* **TASK INSTRUCTIONS**: Using the material below, copy every line where "computer" appears.
========================================
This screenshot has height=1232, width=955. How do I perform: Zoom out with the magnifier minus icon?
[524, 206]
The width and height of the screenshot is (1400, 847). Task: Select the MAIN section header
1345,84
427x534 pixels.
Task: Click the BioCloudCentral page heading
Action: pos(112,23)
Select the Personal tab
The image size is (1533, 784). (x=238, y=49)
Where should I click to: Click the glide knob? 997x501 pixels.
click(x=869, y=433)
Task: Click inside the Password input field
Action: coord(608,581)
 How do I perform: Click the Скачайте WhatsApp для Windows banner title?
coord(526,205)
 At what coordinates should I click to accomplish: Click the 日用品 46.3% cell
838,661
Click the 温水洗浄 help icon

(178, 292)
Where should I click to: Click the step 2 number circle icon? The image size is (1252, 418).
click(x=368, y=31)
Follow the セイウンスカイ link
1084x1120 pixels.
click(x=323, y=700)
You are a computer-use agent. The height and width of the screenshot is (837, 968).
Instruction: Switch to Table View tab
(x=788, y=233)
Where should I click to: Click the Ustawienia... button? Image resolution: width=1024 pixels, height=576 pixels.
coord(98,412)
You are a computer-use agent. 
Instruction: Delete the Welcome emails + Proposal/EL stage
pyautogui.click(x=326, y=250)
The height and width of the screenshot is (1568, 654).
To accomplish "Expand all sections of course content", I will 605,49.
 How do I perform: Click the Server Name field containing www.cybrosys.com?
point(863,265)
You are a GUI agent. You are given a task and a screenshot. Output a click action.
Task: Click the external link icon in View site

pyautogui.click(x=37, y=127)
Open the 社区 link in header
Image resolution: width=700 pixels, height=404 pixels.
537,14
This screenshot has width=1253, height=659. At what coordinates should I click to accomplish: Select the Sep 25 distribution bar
========================================
* **ANSWER TO THIS TASK**:
You are a computer-use agent. The height and width of the screenshot is (837, 968).
You are a computer-use agent. 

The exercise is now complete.